POR HERALDO DE MÉXICO

Por su enorme cantidad de ingredientes nativos, Oaxaca es uno de los estados con mayor diversidad gastronómica de México.

Gracias a sus técnicas culinarias ancestrales, así como por su innovación, es que sus platillos han consolidado a su gastronomía como Patrimonio de la Humanidad: 

Es la tradición e identidad que tenemos en el corazón, nuestra alimentación”, aseguró Celia Florián, una de las cocineras tradicionales más importantes de Oaxaca, al referirse a la cocina de su estado. 

La grandeza de sus platos se ve reflejada en los saberes que se han transmitido de generación en generación, los cuales también han ayudado a preservar y rendir tributo a las culturas zapoteca, mixtecay chontal, las cuales convergen alrededor de Oaxaca y que con su sabiduría de pueblos originarios enaltecen su cocina. 

Son sus cocineras tradicionales, como Abigail Mendoza, Catalina Chávez, Martina Sánchez Cruz, Elena Tapia Flores y Emma Méndez García, quienes ahora se empoderan para, a través de su conocimiento culinario, seguir trabajando, en primer lugar por su familia, por la nueva generación de chefs que buscan espacios y las llaman mentoras y, por supuesto, por la mujer oaxaqueña. 

Más de 200 platillos representativos de las ocho regiones de Oaxaca se expusieron durante el Tercer Encuentro de Cocineras Tradicionales, uno de los mayores eventos gastronómicos que se llevan a cabo en el estado durante septiembre. 

En el encuentro, que se realizó en el Centro Cultural y de Convenciones (CCCO) de la capital, participaron 60 mujeres y cinco hombres que han dedicado su vida a la cocina con el objetivo de promover, conservar y difundir la riqueza de la gastronomía tradicional de todos los municipios. 

Las y los cocineros ofertaron platillos prehispánicos como el caldo de piedra de la región de la Chinantla, al norte del estado; la base de esta comida son la mojarra, las verduras y la piedra, la cual debe permanecer horas entre las brasas para que la carne pueda cocinarse. 

El amarillo serrano de guajolote ahumado de San Juan Yatzona de la Sierra Norte, así como la barbacoa de borrego criollo del Llano de Guadalupe en la región de la Mixteca, fueron elaborados por Ramón Sánchez Rojas, uno de los cocineros tradicionales que participaron en el evento que duró tres días. 

Estar en la cocina y guisar no debe ser un acto que nos dé vergüenza, no debe ser sinónimo de debilidad o de discriminación”, aseguró Ramón, quien desde hace 23 años ha mantenido a su familia gracias a su trabajo en los fogones. 

Las garnachas y los molotes de plátano tradicionales del istmo de Tehuantepec, además de las tostadas de salchicha y queso de puerco de Ejutla, así como los higaditos y siete moles que se elaboran principalmente en la región del Valle Central, son los platillos que, sin duda, hoy tienen mayor demanda. 
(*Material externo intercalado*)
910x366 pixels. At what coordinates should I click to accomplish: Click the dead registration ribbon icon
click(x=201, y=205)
“Cocinar es dejar el corazón”, aseguró Abigail Mendoza, cocinera tradicional de Teotitlán del Valle, quien ha sido reconocida a nivel internacional por su sazón y a quien, aquí entre nos, invitaron a ser juez en Master Chef México, pero rechazó la oferta. 
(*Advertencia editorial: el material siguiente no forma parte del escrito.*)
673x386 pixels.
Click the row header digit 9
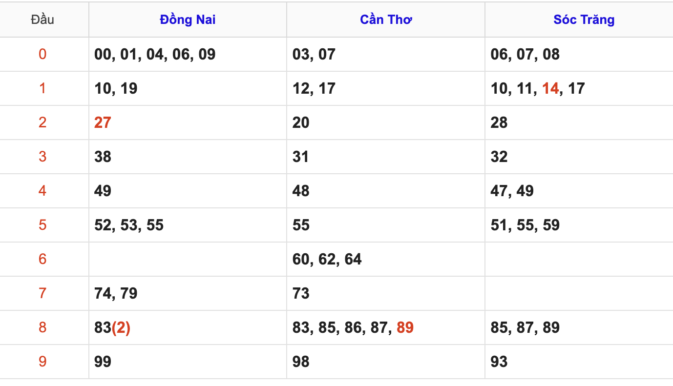tap(42, 362)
Con el fin de enaltecer y dar a conocer la gastronomía oaxaqueña a nivel internacional, a partir de hoy y hasta el 29 de septiembre, se lleva a cabo el Festival Oaxaca Flavors, el Saber del Sabor, festival que, con la presencia de 70 chefs nacionales, internacionales y cocineros locales, busca exponer nombres como los de Alejandro Ruiz, Rodolfo Castellanos y José Manuel Baños como los grandes exponentes de la gastronomía contemporánea oaxaqueña. 

De acuerdo con Manuel Rivera, director del festival, este año espera rendir tributo a Oaxaca con cenas y comidas a cuatro o seis manos en las que se podrán ver combinaciones espectaculares como la que encabezará Daniela Soto-Innes, nombrada por The World’s 50 Best Restaurants como la Mejor Chef Mujer del Mundo, el chef Blaine Wetzel y el chef Alex Ruiz en Oaxacalifornia, que ya de por sí es un restaurante en el que la innovación y la creatividad son una constante. 

“Creo que a Oaxaca le hacía falta un festival de trascendencia internacional. Con él busco que el ecosistema gastronómico se expanda y toque otros rubros como el arte; este año contaremos con 20 galerías invitadas. Quiero que, a partir de ahora, se reconozca a la última semana de septiembre como la semana para estar en Oaxaca, la semana para estar acompañado por los mejores chefs del mundo y de México”.